Reportedly, the annual Pirate Fest is a Tampa tradition that has been around since 1905, and is based on a mythical pirate that nobody is really sure ever existed — a point that seems irrelevant to the estimated 300,000 spectators that turn out every year for the massive event.
Hosted by Ye Mystic Krewe of Gasparilla and the City of Tampa, it celebrates the legend of José Gaspar (Gasparilla), a Spanish pirate who supposedly operated in Southwest Florida. The theme of Gasparilla is the “invasion” by pirates on the Jose Gasparilla, a 165-foot-long pirate ship that was built in 1954 specifically for this purpose, accompanied by hundreds of smaller boats that come from all over Tampa Bay to help out.

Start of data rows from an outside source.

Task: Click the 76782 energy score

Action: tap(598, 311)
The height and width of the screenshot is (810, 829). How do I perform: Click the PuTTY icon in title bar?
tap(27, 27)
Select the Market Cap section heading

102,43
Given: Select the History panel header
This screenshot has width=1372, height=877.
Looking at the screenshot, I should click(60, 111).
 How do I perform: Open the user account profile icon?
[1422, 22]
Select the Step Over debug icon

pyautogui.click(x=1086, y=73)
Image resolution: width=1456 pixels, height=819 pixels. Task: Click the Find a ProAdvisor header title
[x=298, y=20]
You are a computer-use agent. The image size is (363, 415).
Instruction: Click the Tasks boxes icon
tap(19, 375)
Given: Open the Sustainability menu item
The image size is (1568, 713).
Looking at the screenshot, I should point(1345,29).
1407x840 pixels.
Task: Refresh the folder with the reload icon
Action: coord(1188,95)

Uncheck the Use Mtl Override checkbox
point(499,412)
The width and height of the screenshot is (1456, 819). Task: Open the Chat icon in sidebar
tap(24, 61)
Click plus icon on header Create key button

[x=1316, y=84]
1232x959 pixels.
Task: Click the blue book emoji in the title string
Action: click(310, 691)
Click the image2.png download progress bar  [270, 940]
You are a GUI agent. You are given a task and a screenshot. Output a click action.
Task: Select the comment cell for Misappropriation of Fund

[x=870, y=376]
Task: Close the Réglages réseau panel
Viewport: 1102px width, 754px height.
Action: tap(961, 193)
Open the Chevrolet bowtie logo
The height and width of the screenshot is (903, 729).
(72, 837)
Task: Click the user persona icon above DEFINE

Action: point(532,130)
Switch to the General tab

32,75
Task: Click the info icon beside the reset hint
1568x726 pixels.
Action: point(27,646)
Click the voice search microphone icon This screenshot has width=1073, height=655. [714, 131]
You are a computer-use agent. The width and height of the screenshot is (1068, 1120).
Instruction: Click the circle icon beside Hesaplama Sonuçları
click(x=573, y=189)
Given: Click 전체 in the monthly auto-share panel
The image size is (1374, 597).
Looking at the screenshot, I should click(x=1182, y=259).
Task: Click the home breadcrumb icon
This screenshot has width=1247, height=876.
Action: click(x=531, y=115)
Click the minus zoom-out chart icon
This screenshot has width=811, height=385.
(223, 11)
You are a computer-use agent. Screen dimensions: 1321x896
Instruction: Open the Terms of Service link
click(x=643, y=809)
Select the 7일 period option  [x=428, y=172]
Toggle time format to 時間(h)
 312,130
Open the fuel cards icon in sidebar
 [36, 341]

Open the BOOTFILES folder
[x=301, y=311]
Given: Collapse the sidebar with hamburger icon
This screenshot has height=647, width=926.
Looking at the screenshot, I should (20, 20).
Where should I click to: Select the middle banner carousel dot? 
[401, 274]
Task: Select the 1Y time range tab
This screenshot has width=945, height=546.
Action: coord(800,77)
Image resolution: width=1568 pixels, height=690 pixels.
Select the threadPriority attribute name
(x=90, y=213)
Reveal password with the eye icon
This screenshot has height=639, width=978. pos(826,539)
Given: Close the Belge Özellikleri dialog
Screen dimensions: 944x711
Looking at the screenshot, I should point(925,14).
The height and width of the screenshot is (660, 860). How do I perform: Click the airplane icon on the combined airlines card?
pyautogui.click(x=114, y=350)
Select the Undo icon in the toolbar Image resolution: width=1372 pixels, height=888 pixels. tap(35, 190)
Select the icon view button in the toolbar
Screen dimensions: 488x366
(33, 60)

Once the ship arrives, the captain demands that the mayor hand over the key to the city in a mock ceremony that leads to the”victory parade,” celebrated through the streets of Tampa. Adding to the drama is the legend that the pirate Gaspar, rather than be captured, wrapped himself up in the ship’s anchor and threw himself overboard while shouting, “Gasparilla dies by his own hand, not the enemy’s!”
The number of new Krewes whose members flood the annual Pirate Fest each year is increasing, many of them centering around various ethnic, cultural and historical themes and charity causes. Members spend a great deal of time and money on elaborate costumes, beads and floats while crowds of spectators, both young and old, flock to the scene to collect beads and participate in the festive fun and debauchery.